Rewrite the data as a numbered list, starting at the line containing "The height and width of the screenshot is (600, 800)." and ending at the line containing "[x=377, y=64]", with both of those lines included. Skip blank lines and leave the pictures out.

* **DATA PROVIDED**:
● ● ● ●

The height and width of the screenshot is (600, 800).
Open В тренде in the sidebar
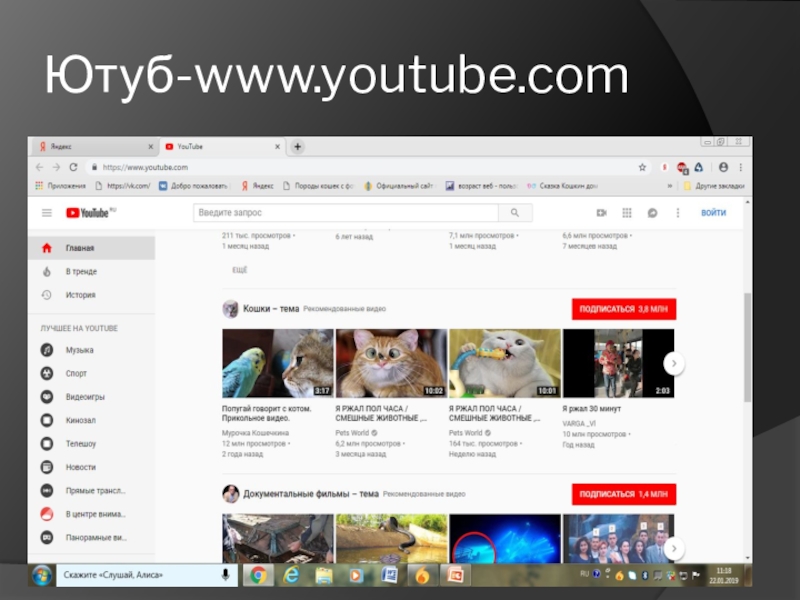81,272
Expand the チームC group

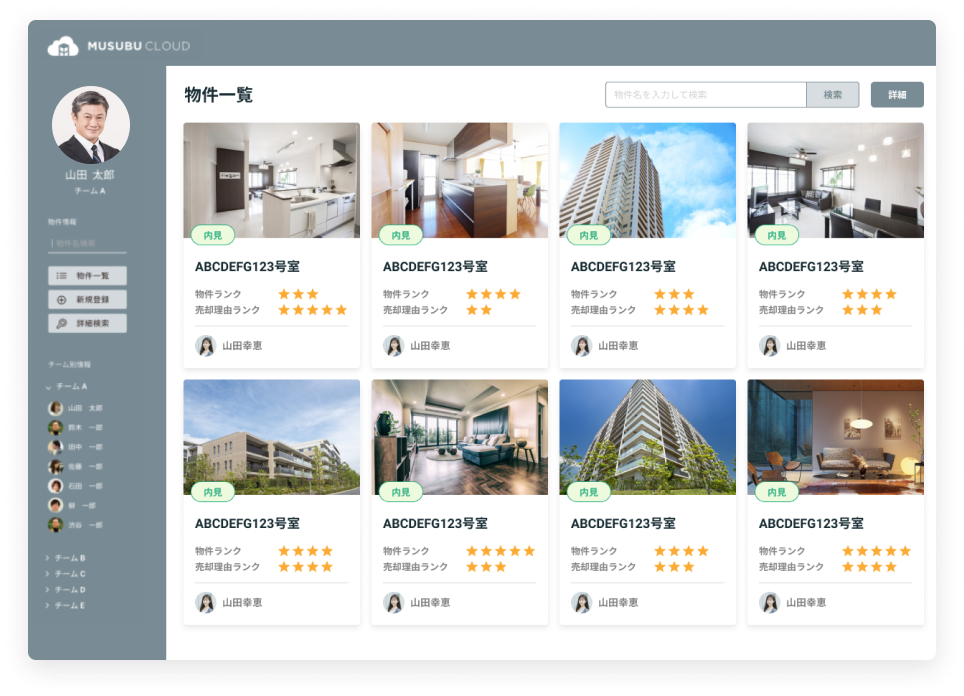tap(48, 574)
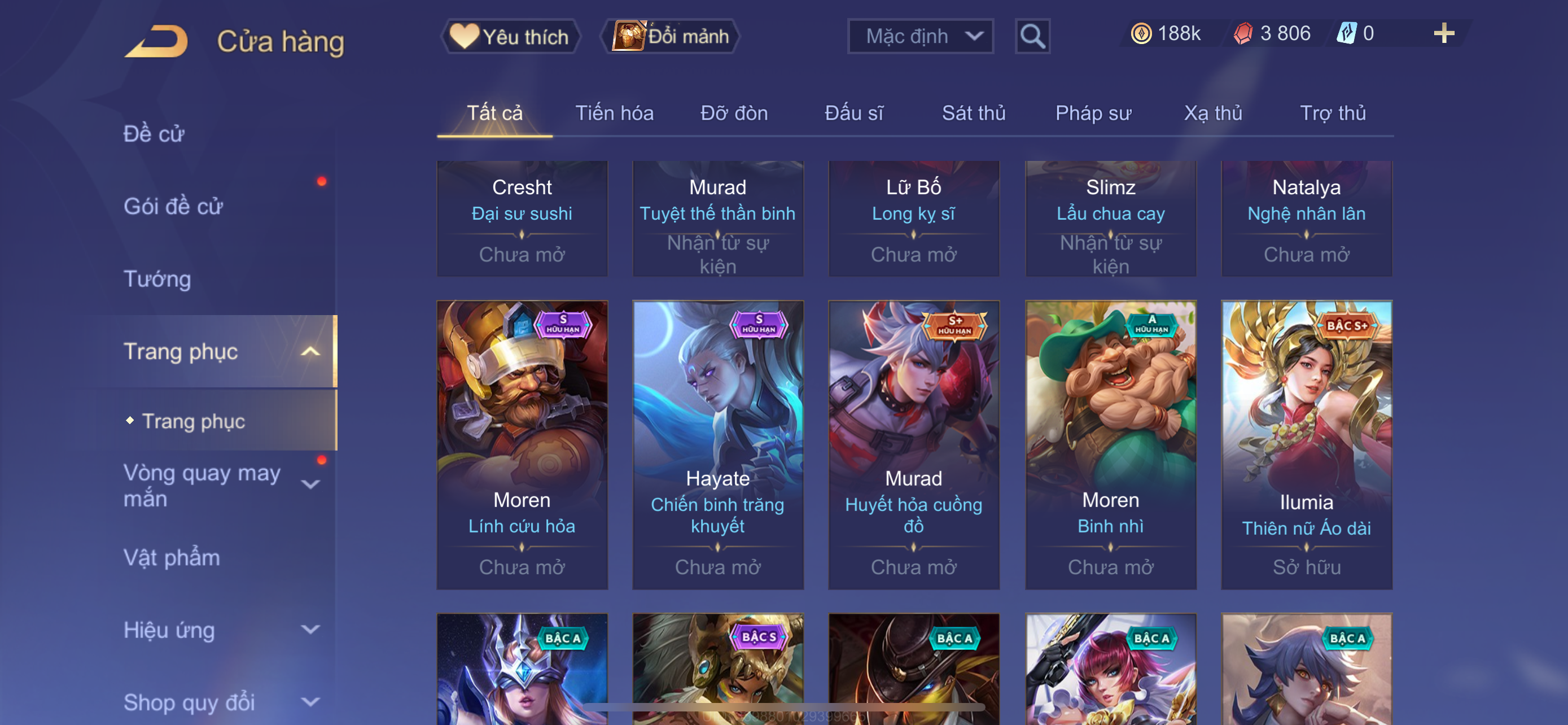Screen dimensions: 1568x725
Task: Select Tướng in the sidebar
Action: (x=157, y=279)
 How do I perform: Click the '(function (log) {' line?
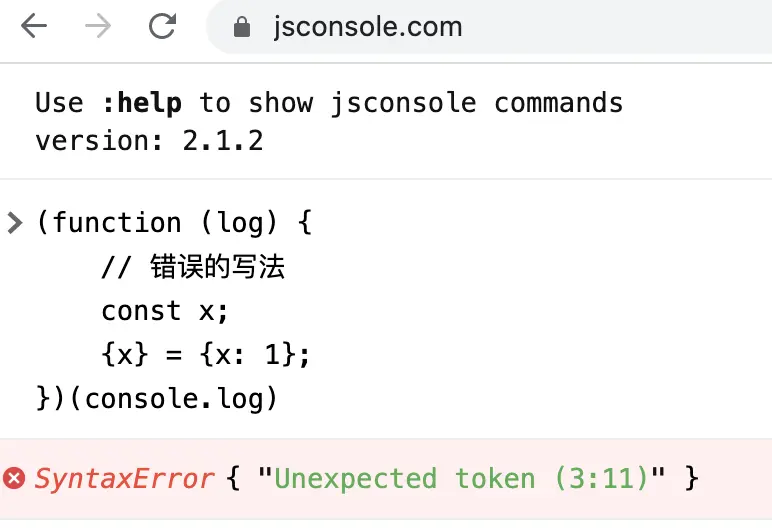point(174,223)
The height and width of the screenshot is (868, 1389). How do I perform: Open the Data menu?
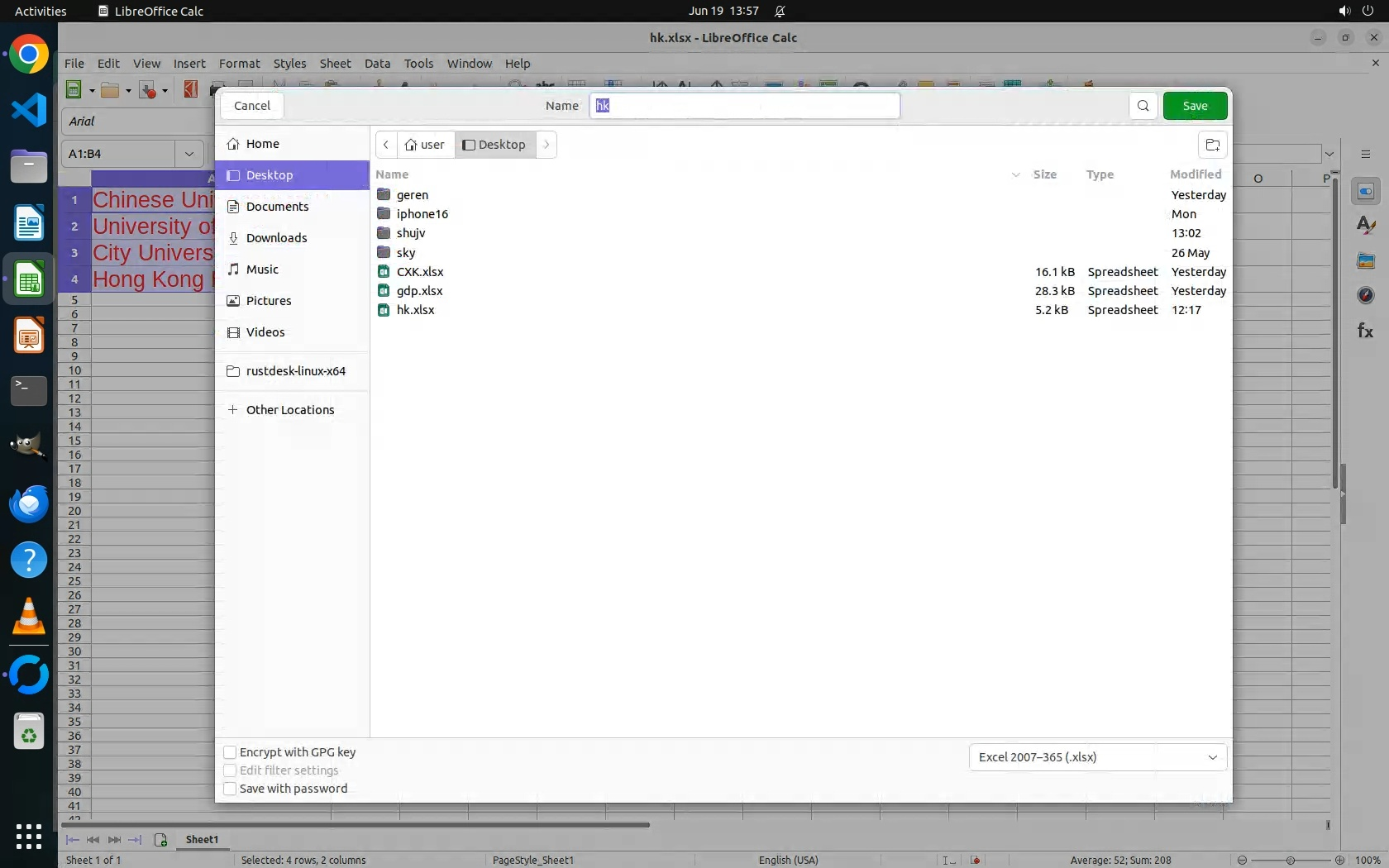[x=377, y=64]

● ● ● ●

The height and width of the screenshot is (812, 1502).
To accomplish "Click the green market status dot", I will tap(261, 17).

● ● ● ●

* **ANSWER BELOW**:
1. The height and width of the screenshot is (600, 800).
2. Open В тренде in the sidebar
3. 81,272
4. Expand the チームC group
5. tap(48, 574)
6. Screen dimensions: 1568x725
7. Task: Select Tướng in the sidebar
8. Action: (x=157, y=279)
9.  How do I perform: Click the '(function (log) {' line?
10. point(174,223)
11. The height and width of the screenshot is (868, 1389). How do I perform: Open the Data menu?
12. [x=377, y=64]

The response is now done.